Evet! Bu inkılap dünya aynasından sömürülen mazlumlara yiğitliğin, cesaretin, fedakarlığın, zalimlere karşı kıyamın ve vakarlı bir duruşla şahadetin metnini öğretmiştir insanlığa! Zillet içinde yaşamayı, korkarak zalimin zulmuna rıza göstermeyi kendilerine izzet bilenler insanlığa büyük bir ihanette bulunduklarını hatırlatmıştı insanlara!

 Evet! Bu inkılap, İslami uyanışı, zalimlere karşı vakarlı duruşu, korkusuzca ‘’Allahu Ekber’’ sesiyle zalimlere karşı kıyam etmeyi öğretmiştir. Bu inkılab mazlum ve mustazaf insanlara, korku perdelerini yırtarak velayet ekseninde ümitle geleceğe bakmayı öğretmiştir insana bu inkılap.

Evet! Bu inkılap, islam dinini gericilikle, yobazlıkla, modernleşmeye karşı oluşuyla suçlayan zalim ve müstekbirlerin yüzüne bir şamar vurarak uzaya canlı uydu göndermiş ve başarıyla dünyaya dönüşünü sağlamıştır. Bütün ambargolara rağmen savaş uçağı üreterek onların yalancı olduklarını ortaya koymuştur bu inkilab.

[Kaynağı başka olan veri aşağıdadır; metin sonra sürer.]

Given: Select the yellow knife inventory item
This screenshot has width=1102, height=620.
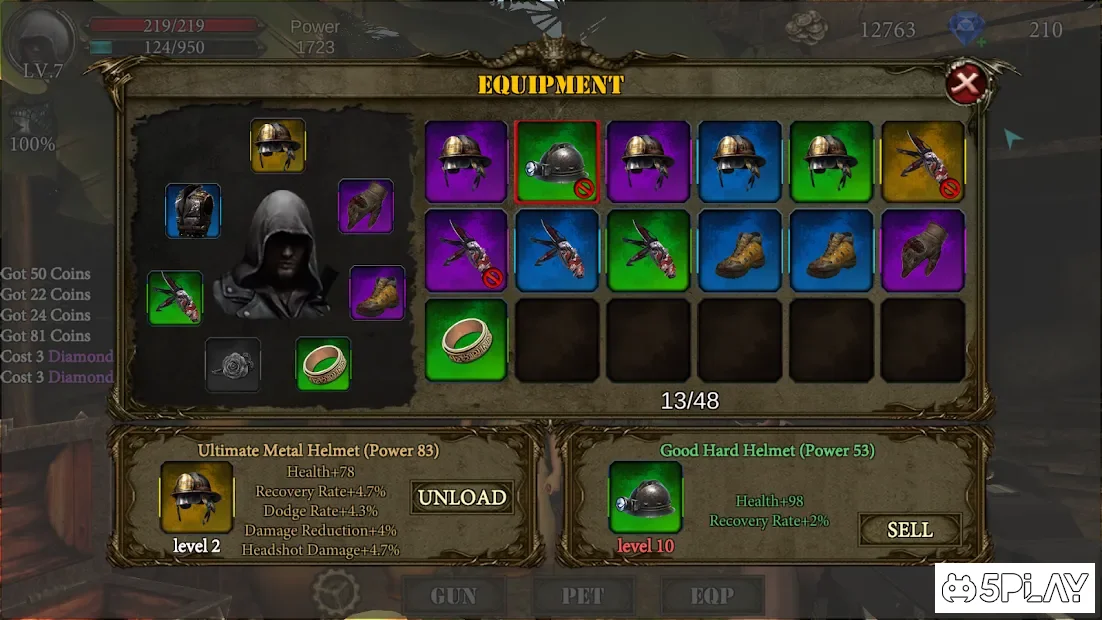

Sanayi’de, teknik ve teknolojide düşmanların tüm olumsuz çalışmalarına rağmen kendi mühendisleriyle yapmış oldukları ağır su icadıyla sayılı ülkelerle rakabet edecek duruma gelmiş bulunmaktalar.

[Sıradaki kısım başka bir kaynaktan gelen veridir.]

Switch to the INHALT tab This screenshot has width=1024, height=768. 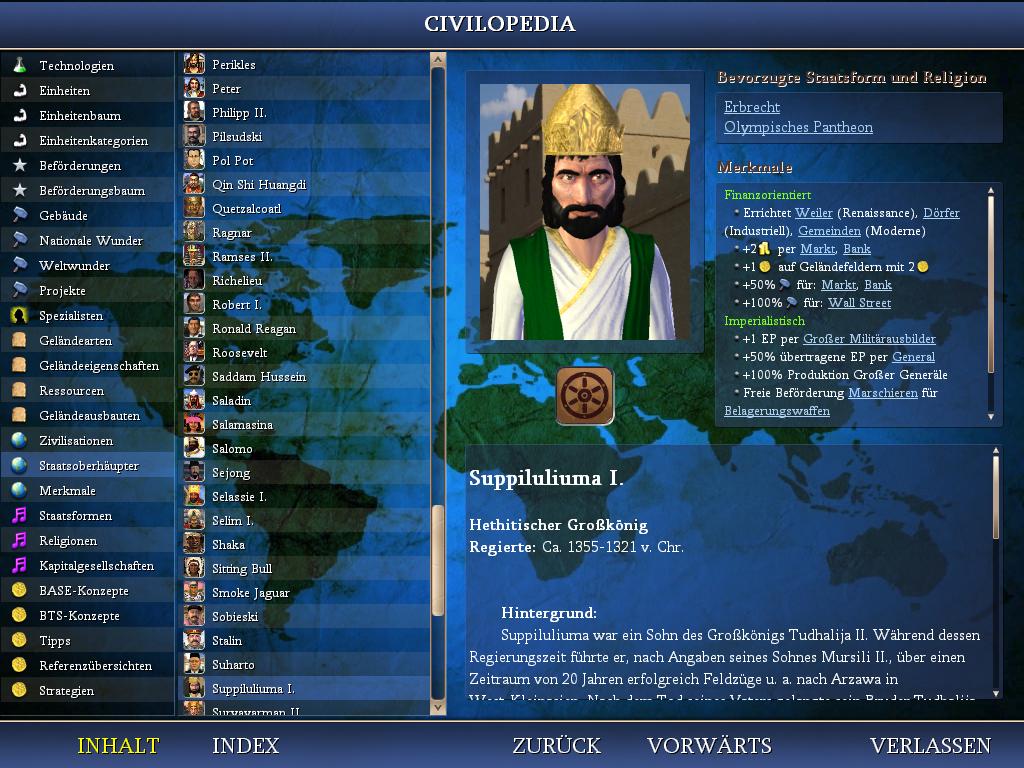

Siyasetimiz dinimiz dinimiz siyasetimizdir sözüyle onlara imamı ümmet imam Humeyni(ra) müstekbirleri ters merkebe bindirerek müslümanların nasıl siyaset yaptığını öğretmiştir .

İslam dininin beşeriyetin yönetim ve idaresine sunacak bir hükümet ve devlet programı olmadığını iddia eden ve aklını otla yemiş olanlara imam Humeyni (ra) hazırlamış oldukları anayasa ile cevap vererek islami hükümet ve devlet modelini ortaya koymuştur.

İslam dininin tarrakiye, modernleşmeye ve bilimsel çalışmalara karşı olduğunu iddia eden müstekbirlere bugün islam ümmetinin rehberi ve imamı olan ayetullahul uzma ağayı Ali Hamanei‘nin kıyadetinde ve onun velayet ekseninde zalimlere korkulu rüyalar yaşatan teknoloji gelişmelerle kendilerini isbatlamakta olduklarını dünya aynasından tüm insanlığa sunmuşlardır ve mümin ve muvvahit müslümanların izzet ve gururu olmuştur.

Velayet ekseninde gelişmekte olan islami uyanış tüm islami ülkelerde oluşturmuş olduğu çekirdek kadrolarla sömurgeci ülkelerin ve onlara yardakçılık yapan sözüm ona islam ülkeleri korkulu rüyalar görerek büyük şeytan Amerika’dan yardım dilemekteler. Herhalde efendileri olan Amerika’nın düşmüş olduğu bataklıktan çıkamadığını görmeyecek kadar körler.

İslam inkilabının mazlumlara faydaları:

Yıkılmayan güçler olarak lanse edilmiş müstekbir güçlerin karşısında imanlı, cesaretli, siyasi bilinciyle düşmana korkulu rüyalar yaşatan bir veliyül emrin ekseninde birleşildiğinde yıkıla bilineceğini öğretmiştir mazlum ve mustazaf insanlara ve velayetsiz hiç bir hareketin hedefine ulaşamıyacağını öğretmiştir insanlara. Dikkat edilecek olunursa küfür cepheside batıl olan velayetlerinin ekseninde birleştikleri için bugün ki seviyeye geldiler.

Korkudan, pısırıklıktan, uyuşukluktan ve tenbellikte kurtarıp çalışkan okuyan, tefekür eden, aklını kullanan cesaretli, azimli ve zillet içinde yaşamaktansa izzetli ölümü tercih eden yiğit insanların yetişmesine vesile olmuştur bu inkilab.

Bu İnkılap genelde tüm dünya mustazaflarına ve ezilen haklara, özelde dünya müslümanlarına yapmış olduğu bir çağırı vardır!

Ey dünya müslümanları Amerika ve diğer sömürgeci güçlerin sömurgelerine yardımcı olan ve onların ayakta kalması için koltuk değeneği olan  ve onlarla müttefik olan idarecilerinizi ikaz edin ve uyarın, vaz geçmezler ise imanla, cesaretle ve korkususca karşı durun ve şunu iyi bilin ki Allah kendi dostlarını yalnız bırakmayacaktır.